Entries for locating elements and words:
[Start]
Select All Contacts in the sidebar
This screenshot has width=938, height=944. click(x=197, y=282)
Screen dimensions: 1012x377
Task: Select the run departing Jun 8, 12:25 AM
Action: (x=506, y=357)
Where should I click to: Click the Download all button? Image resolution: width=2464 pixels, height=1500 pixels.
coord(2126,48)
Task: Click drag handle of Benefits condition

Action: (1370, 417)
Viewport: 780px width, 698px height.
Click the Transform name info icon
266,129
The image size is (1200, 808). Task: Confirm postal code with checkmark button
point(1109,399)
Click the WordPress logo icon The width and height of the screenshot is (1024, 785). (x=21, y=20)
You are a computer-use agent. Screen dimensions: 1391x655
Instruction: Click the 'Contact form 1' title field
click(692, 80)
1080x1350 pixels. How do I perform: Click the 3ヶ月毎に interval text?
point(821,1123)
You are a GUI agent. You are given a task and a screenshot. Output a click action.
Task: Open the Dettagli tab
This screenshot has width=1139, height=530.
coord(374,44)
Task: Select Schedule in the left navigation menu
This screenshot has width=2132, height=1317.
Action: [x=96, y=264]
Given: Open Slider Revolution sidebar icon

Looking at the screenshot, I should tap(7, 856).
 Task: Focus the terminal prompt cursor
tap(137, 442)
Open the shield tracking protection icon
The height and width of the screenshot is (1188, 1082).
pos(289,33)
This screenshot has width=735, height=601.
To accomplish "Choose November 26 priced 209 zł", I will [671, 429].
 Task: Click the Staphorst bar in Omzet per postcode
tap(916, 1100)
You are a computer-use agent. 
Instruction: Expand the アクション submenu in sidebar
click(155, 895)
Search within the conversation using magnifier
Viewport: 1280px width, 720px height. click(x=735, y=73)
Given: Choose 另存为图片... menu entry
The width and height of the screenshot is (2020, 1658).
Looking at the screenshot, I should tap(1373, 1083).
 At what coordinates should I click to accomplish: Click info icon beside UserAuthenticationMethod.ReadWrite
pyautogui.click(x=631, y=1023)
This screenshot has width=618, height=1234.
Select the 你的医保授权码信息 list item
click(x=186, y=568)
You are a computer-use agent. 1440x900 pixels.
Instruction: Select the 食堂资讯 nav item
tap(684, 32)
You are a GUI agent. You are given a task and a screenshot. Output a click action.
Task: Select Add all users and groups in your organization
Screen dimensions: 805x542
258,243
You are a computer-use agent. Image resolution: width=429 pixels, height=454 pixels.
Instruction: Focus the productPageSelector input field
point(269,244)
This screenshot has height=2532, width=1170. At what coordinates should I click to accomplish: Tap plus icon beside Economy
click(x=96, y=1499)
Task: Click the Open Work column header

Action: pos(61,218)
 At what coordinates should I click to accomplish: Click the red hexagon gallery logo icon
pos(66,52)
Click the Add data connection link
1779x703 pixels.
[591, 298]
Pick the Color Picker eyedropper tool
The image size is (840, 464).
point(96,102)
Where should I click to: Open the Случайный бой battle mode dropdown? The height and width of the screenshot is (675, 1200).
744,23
[End]
— Exercise requirements —
Please locate each line in the data above that contains the string "resolution" and copy those lines. Case counts when matching.

— Solution to this problem —
Where should I click to: Click the Download all button? Image resolution: width=2464 pixels, height=1500 pixels.
You are a computer-use agent. Image resolution: width=429 pixels, height=454 pixels.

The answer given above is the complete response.